A Naturally Occurring Spring with Highly Regarded Water
The spring here is unusual as it is found coming out above ground whereas the vast majority of springs have to be dug for. The water temperature is a near perfect forty three degrees so it needs no heating, cooling, or circulating. The abundant flow completely refills the baths in a matter of hours. In the times before doctors the onsen played an important role in healing and wellness, and the ryokan has its roots as a place for farm labourers to come and relax after a grueling season in the fields. The water is also well-known for the silky feel on the skin.
The View from the Ridge
The actual spring source in the valley was the site of the original buildings but 300 years ago, due to landslides, Takahan was re-sited to its current position sitting on a ridge that overlooks Yuzawa town. In a mountainous area this location puts it out of any potential danger, and both the local shrine and Takahan occupy these secure positions. Being on the ridge also gives it some amazing and rare views up and down the valley and across to the surrounding mountains. It is a beautiful spot to admire the four seasons and has made it a popular stop-off point for writers and poets throughout the centuries who have come here to admire the scenery, benefit from the hot springs, and seek inspiration.

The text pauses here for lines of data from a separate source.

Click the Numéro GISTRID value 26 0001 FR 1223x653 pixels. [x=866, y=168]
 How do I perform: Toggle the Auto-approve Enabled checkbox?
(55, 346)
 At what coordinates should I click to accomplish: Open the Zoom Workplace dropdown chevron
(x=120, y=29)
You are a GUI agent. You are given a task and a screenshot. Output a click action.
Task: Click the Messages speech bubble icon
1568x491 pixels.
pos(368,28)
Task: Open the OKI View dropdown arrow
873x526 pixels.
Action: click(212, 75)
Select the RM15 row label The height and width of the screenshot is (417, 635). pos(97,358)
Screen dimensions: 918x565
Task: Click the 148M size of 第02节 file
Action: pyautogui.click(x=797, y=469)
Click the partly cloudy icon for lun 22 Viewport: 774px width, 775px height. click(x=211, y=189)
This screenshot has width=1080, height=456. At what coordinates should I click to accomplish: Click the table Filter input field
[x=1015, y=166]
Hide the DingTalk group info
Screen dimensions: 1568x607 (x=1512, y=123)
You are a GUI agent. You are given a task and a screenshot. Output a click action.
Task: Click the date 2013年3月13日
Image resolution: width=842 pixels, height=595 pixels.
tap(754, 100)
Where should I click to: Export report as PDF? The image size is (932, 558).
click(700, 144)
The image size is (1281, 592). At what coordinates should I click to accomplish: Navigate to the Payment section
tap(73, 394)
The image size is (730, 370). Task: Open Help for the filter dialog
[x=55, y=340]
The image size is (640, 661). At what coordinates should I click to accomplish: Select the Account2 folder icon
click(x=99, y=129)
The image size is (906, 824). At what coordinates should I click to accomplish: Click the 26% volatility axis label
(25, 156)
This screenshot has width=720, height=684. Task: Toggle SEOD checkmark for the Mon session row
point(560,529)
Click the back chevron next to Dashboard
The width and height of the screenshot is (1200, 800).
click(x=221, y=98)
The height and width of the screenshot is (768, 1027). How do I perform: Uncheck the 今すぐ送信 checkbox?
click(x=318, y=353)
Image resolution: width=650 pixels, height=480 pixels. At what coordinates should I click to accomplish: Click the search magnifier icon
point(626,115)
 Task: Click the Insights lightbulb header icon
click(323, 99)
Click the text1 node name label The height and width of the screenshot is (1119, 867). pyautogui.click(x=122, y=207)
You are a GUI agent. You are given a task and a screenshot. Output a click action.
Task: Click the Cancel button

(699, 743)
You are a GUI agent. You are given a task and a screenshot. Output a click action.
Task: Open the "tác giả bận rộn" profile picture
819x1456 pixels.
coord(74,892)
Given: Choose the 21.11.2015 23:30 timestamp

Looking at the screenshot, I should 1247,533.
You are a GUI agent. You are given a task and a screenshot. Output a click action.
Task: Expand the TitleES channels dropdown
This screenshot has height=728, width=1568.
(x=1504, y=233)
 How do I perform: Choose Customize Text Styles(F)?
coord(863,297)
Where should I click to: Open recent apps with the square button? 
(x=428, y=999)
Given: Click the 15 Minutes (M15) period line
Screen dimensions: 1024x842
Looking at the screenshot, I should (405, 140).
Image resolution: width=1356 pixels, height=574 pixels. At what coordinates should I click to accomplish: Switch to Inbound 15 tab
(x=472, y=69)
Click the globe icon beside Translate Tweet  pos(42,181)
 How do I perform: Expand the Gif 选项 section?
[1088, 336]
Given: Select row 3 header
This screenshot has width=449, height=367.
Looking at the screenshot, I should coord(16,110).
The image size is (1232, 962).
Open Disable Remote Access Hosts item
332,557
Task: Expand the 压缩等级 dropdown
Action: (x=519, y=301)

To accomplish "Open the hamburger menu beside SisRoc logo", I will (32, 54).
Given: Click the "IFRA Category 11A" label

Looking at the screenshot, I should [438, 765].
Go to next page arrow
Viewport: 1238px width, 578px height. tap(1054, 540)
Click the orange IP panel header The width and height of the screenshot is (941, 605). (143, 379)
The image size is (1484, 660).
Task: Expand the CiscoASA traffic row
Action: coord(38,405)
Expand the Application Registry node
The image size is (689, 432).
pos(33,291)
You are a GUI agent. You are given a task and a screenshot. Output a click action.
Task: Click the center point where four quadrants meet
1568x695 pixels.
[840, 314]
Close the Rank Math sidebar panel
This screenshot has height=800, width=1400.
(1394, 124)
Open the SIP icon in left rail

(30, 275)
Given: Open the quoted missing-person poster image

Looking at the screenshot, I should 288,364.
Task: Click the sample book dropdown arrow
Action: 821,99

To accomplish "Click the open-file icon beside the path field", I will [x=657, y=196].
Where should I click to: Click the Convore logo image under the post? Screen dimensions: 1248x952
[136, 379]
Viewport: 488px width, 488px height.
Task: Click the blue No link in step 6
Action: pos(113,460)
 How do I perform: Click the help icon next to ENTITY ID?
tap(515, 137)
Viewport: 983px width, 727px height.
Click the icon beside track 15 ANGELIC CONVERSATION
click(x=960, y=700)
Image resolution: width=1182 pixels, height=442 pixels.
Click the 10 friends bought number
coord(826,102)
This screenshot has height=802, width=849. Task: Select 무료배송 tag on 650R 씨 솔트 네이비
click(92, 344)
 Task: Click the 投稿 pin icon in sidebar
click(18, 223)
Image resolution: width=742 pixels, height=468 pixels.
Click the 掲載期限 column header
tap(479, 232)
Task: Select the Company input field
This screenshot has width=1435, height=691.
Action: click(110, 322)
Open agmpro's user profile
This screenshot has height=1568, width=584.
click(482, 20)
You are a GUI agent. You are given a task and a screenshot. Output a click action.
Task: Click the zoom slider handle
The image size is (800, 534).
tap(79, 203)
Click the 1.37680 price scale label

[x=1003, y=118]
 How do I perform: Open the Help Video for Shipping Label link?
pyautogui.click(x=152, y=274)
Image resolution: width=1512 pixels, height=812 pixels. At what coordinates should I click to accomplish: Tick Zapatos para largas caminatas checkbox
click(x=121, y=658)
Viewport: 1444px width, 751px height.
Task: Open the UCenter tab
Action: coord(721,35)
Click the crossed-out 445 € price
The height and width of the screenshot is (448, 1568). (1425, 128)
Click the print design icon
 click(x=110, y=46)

Explore the life and culture of Yukiguni through one of the unique local experiences available.
Guided Tour of Takahan
There are generations of history and culture on display in this historic ryokan. Takahan is probably best known for its connection with Yasunari Kawabata and his Yukiguni novel, and there are many artifacts relating to him in the Kasumi-no-ma museum, which is the room where the author penned his story. There are also works from many other famous writers and artists, carvings from an historically important local castle, and an ancient shrine to the deity of the onsen that dates back six hundred years. These and the stories around them makes for a fascinating glimpse into the history of the area.
Takahan offers classic onsen ryokan style accommodation. The family run atmosphere gives it a homely feeling, and with its years of helping weary travelers relax, it is a great place to rest and recover.
Onsen Water Straight from the Source to the Baths
The hot spring baths at Takahan are well-known for the quality of the water and many guests come back again and again to enjoy the baths. In the past the hotel offered stays of a week or two weeks for people to enjoy the health benefits of the waters and get a good break. They still have long stay plans for those that want to fully indulge in onsen relaxation. The female bath has an indoor and outdoor onsen. The male bath has an indoor onsen, a cold water pool fed by a mountain spring (that used to provide the drinking water for Takahan), and a sauna, as well as great views of the valley and the sunrise. Drinking the onsen water is also supposed to provide health benefits to the stomach, as well as being an effective cure in the case of over-indulgence in the delcious local sake.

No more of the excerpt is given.